WHAT IS NEEDED:
The review of the book on scurvy below names the things Lamb recombines to tell the disease's past. List all of them.

TEXT SECTION:
Scurvy: The Disease of Discovery, by Jonathan Lamb

Helen Bynum on a multilayered tale of an illness’ history that takes in art, science and more

January 19, 2017
Painting of Glaucus sea god

Greens, greens, and nothing but greens/Parsley, peppers, cabbages and…” raps Rapunzel’s stepmother in Stephen Sondheim’s Into the Woods. The witch recalls a neighbour’s theft of garden produce to slake the cravings of his pregnant wife, and how she took their baby girl in return. It’s a world where greens (as well as beans) are significant and yearning can lead to unpredictable outcomes.

In its edible verdancy, Sondheim’s imaginary world of the musical is the antithesis of the scorbutic times and places – the “situations” – that pepper literary scholar Jonathan Lamb’s excellent new book, but there are also pertinent similarities. Sondheim took our favourite fairy tales and recombined them, creating a new layered version of events where everything was not as it seemed. So, too, has Lamb. He recombines history, poetry, fiction, art, personal testimony and science to deliver a fresh, complex version of scurvy’s past.

DATASET EXTRACT:
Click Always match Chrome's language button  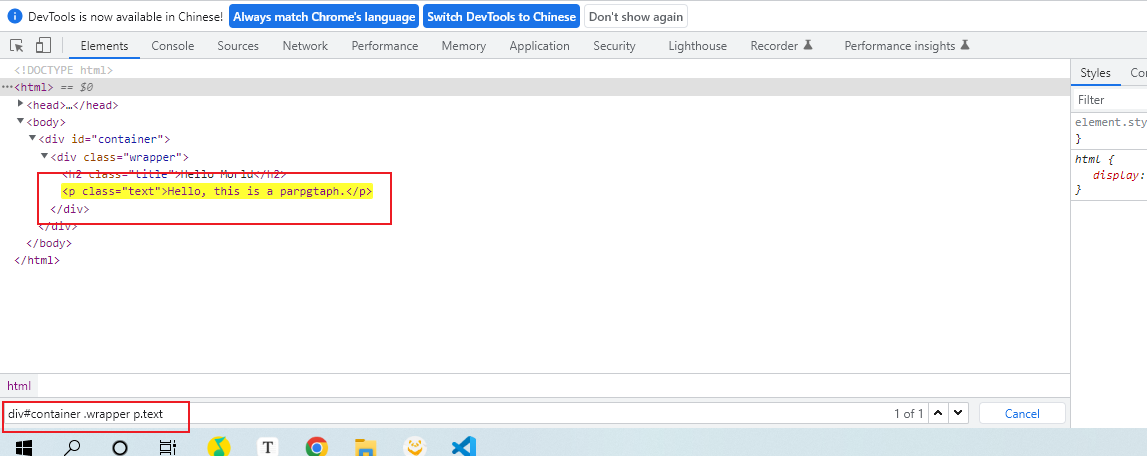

SOLUTION TO THE PROBLEM:
History, poetry, fiction, art, personal testimony, science